Picasso’s Plants
April 15, 2013 @ 5:30 pm - 7:00 pm
Picasso’s Plants
Date: 15 April 2013 (Monday)
Time: 5:30pm
Venue: Room 4.04, Run Run Shaw Tower, Centennial Campus
In June 1932, the first comprehensive Pablo Picasso retrospective ever to be mounted opened at the lavish Georges Petit Galleries in Paris. The show was arranged by the artist himself and was Picasso’s largest exhibition to date consisting of 225 paintings, seven sculptures, six illustrated books and, strangely, one lowly house plant of the philodendron variety.

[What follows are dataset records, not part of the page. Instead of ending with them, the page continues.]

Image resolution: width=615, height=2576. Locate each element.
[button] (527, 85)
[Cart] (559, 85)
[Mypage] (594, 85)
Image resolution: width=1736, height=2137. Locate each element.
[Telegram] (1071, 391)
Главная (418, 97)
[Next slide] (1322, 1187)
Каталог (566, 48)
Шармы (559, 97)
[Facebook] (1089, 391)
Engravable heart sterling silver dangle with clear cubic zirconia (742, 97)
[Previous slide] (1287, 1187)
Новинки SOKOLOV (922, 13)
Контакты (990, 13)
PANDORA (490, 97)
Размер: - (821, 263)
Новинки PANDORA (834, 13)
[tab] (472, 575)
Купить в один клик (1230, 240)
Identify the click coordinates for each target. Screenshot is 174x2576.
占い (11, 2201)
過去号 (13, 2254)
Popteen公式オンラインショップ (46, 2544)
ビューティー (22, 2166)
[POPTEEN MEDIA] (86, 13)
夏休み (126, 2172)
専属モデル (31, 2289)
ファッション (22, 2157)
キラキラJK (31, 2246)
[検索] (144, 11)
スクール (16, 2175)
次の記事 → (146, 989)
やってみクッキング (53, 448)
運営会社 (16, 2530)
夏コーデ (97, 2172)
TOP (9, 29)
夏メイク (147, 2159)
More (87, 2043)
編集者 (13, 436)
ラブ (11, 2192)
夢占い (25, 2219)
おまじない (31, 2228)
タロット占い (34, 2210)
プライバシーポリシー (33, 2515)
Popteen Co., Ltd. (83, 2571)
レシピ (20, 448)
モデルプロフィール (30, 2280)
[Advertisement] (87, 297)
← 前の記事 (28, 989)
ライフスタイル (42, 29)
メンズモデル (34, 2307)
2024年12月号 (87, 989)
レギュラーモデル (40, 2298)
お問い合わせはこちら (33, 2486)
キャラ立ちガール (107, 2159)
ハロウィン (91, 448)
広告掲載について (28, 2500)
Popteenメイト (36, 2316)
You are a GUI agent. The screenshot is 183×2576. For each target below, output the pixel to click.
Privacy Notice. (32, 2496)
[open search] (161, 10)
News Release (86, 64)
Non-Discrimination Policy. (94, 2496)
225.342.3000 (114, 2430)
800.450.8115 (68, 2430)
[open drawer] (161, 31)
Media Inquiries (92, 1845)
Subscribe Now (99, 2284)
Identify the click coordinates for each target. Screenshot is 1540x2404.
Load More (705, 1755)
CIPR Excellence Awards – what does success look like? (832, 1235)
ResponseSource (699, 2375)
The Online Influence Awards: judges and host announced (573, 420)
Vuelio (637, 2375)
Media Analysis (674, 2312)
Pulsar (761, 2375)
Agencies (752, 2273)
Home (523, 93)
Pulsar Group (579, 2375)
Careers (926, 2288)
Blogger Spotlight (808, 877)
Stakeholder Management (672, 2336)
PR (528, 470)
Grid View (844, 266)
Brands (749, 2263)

Whereas art historians underscore a single curatorial feature of the retrospective – Picasso’s choice of non-chronological hanging – I propose to focus on the plant as a part of the exhibition’s curatorial program. By analyzing recently discovered installation photographs of the retrospective, I will trace the repeated appearances of this particular philodendron throughout the show in real, painted, and sculpted form. This allegedly minor detail then transforms into an important motif which provides a more nuanced understanding of Picasso’s hanging strategies.
Flora is also at the heart of André Breton’s 1933 “Picasso in his Element,” a text devoted to the artist’s sculptural oeuvre that also describes the Petit show. The surrealist writer highlights the introduction of real plants, leaves, roots, feathers, butterflies, and flies in the artist’s recent work and interprets their presence as an attempt to blur what is usually conceived as the strict boundaries between nature and culture, the animate and the inanimate. This new role assigned to art reveals some of our discipline’s biases and blind spots while also opens up a possibility of going beyond art history’s tendency to see nature only if represented through artistic means.
Speaker: Alma Mikulinsky
Dr. Mikulinsky is a Research Scholar at the Society of Scholars in the Humanities at the University of Hong Kong. She received her PhD from the University of Toronto in the summer of 2011. Her field of expertise is early 20th century European art, with particular focus on Pablo Picasso’s art, as well as contemporary Middle Eastern art. Her research interests encompass interwar continental philosophy, early 20th century ethnographic discourses, strategies of art display, and art and politics. Alongside her academic work, she works as an art consultant, art critic, and translator; her texts and translations have been commissioned by art journals, international museums and prominent commercial galleries.